Expand Your Voltage Scales With Regulators

Sometimes we need a bit more accuracy. Take analog meters for example: They do have their charm, they are simple, easy to read, and there is just something nifty about watching them dance as we transmit. Much easier to interpret rapidly changing voltages or current than when trying to use a digital display. One problem, however, is that the monitored voltage range often occupies only a tiny portion of the meter scale. We find ourselves up close and squinting at the pointer in an attempt to divine the true indicated value.

The answer to this problem is the expanded scale voltmeter. Instead of metering all voltages from zero to the maximum we can display only the range in which we are interested. Usually the circuits employed to achieve this range expansion employ zener diodes and trim pots. Not too precise and quite touchy to adjust. How about trying some little 3 pin voltage regulators? You know, those little TO-92 plastic packages, dirt cheap? Here's what has worked for me:

I recently built a little QRP rig with a meter that was referenced to the radio's internal 5 volt supply bus. It was a 1” diameter 1 milliamp meter from an aircraft panel. The 10K resistor in series made it a 10 volt meter and tying the negative side to the 5 volt bus made it a 5 to 15 volt readout. A few other components allow it to be switched into service as an output indicator, as well. See the first schematic. Not much to it. The only little drawback is that if the battery input to the radio were to drop below 5.1 volts then the meter would still register a hair above 5 volts. The radio wouldn't work at this point so I am just being fussy.

Instead of hoisting the meters reference above the undesired range, we can use a negative voltage regulator to subtract voltage from the high-side input. This is the kind of upside-down reverse logic that leaves folks scratching their head. Gotta love it. The example shown uses a 79L05 regulator chip. With its input tied to ground and the measured voltage applied to the reference terminal (it's a negative regulator, remember. Ground is negative in a negative ground circuit) then the output will stay 5 volts more negative than what is being presented at the reference. In essence, it is subtracted. 15 volts would measure as 10 volts, 9 volts would read 4 volts. This works down to about 6.5 volts where the regulation starts to drop out. That bottom 1.5 volts can't be used. It lies. But above 6.5 volts it is linear and accurate. Simple, too.

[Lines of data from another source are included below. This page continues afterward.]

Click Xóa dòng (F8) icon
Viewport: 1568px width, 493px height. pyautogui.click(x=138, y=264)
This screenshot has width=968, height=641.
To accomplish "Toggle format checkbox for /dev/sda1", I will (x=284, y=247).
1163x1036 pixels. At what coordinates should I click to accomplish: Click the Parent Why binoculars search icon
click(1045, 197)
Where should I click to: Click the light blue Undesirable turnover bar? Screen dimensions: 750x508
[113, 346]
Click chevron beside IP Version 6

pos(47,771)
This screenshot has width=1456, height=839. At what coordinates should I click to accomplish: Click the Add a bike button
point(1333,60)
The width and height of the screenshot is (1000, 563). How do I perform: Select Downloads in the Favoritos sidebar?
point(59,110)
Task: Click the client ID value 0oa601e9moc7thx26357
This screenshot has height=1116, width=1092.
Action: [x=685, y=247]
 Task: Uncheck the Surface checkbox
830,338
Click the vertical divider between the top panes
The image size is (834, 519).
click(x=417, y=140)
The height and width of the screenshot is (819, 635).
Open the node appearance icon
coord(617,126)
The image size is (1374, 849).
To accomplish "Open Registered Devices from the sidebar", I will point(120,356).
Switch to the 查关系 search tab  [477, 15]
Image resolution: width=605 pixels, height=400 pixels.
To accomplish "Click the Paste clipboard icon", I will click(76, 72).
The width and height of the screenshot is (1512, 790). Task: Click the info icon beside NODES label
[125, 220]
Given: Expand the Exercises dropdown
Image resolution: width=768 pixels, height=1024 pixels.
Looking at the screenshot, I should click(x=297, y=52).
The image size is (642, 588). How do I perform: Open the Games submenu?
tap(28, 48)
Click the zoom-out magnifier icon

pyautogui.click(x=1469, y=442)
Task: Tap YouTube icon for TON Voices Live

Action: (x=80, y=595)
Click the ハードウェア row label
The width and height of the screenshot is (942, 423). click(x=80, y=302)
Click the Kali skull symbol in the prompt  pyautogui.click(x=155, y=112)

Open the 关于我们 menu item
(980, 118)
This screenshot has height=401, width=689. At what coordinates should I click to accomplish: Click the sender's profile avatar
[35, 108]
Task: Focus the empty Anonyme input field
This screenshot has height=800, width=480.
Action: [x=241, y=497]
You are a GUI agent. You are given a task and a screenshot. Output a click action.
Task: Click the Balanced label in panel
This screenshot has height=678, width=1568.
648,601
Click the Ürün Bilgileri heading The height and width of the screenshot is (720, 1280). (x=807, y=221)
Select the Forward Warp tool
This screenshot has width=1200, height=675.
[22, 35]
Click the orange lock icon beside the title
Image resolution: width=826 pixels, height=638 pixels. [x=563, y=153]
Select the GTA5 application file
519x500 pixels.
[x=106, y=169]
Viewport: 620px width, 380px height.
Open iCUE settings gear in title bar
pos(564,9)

A few decades ago I designed and built some gadgets for the burgeoning home solar power industry. Lots of 12 volt systems back then, and the range to be monitored was from 10 volts to 15 volts. Using a 5 volt (full scale) meter and two of the little fixed regulators I made up some meters that required no adjustment and were extremely accurate. Just two parts and a meter. See that third schematic? This combines both of the above concepts, raising the reference of the meter and subtracting from the high-side input. The meter begins to deflect in the forward direction when the input voltage exceeds the absolute sum of the two regulator values. That solves two problems; The lack of an available 10 volt regulator, and the low range metering anomaly. The meter goes to the bottom pin until the input is way down at 2.6 volts, far below the 10 to 15 volt range in which we are interested.

Fortuitously, the pinouts are different on the two packages such that, when the packages are “bellied-up” to each other, the pins line up like the schematic is drawn. No circuit board necessary. Need a different range? Use a 78L15 and a 79L05 with a 10 volt meter for a 20 to 30 volt scale.

Back to the solar stuff. This voltage pre-scaling can be applied to other uses as well. Witness the simple solar charge controller schematic included. This one has been in constant operation for many years and has proven to be stable and reliable. No, the 555 is not being used as a timer. Instead the two comparators that are in it sense the battery voltage and the internal logic, in turn, controls the big LM317 which regulates the input from the solar panel.

The 79L08 negative voltage regulator subtracts 8 volts from the battery voltage and leaves a more manageable range for the divider networks feeding the comparators. Nice and linear. Cheap, reliable, and precise. What more could one want?